腹痛、下痢、血便は多くの大腸疾患に共通した症状であり、疾患によって治療法が大きく異なりますし、早急な処置が必要な場合もありますので、診断のためには丁寧な問診と検査が必要です。特に、大腸がん、難病指定されたクローン病や潰瘍性大腸炎、感染性腸炎などとの鑑別は重要です。

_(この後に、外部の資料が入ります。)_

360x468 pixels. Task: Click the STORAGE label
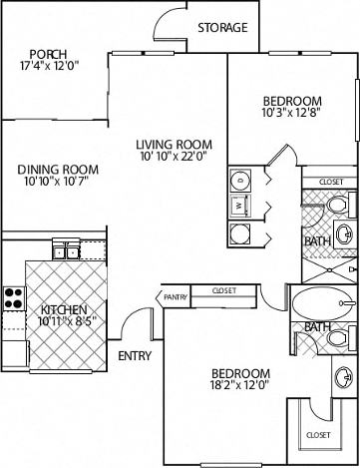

血液検査、腹部エコー検査、大腸カメラ検査を行います。大腸カメラ検査では大腸全域の粘膜の状態を観察できるため、虚血性腸炎特有の病変を確認できますし、検査中の止血処置や疑わしい部分の組織を採取して病理検査も可能です。当院では、大学病院などで研鑽を積んだ内視鏡専門医が高機能な内視鏡システムを使って、患者様の負担が少ない大腸カメラ検査を行っています。

治療

ほとんどの場合は一過性ですから、腸への負担を減らして数日間安静を保つことで改善します。細菌感染リスクがある場合には、短期間の抗生剤投与を行うこともあります。ただし、腸管の狭窄や壊死がともなっている場合には、早急な手術が必要になることもあります。消化器内科を受診して適切な治療を受けることが重要です。
また、動脈硬化やその原因になる生活習慣病があると再発しやすいため、その治療も不可欠です。また発症リスクとなる肥満や便秘の解消も含め、当院では再発防止も視野に入れた治療を行っていますので、定期的に受診して再発を防ぎましょう。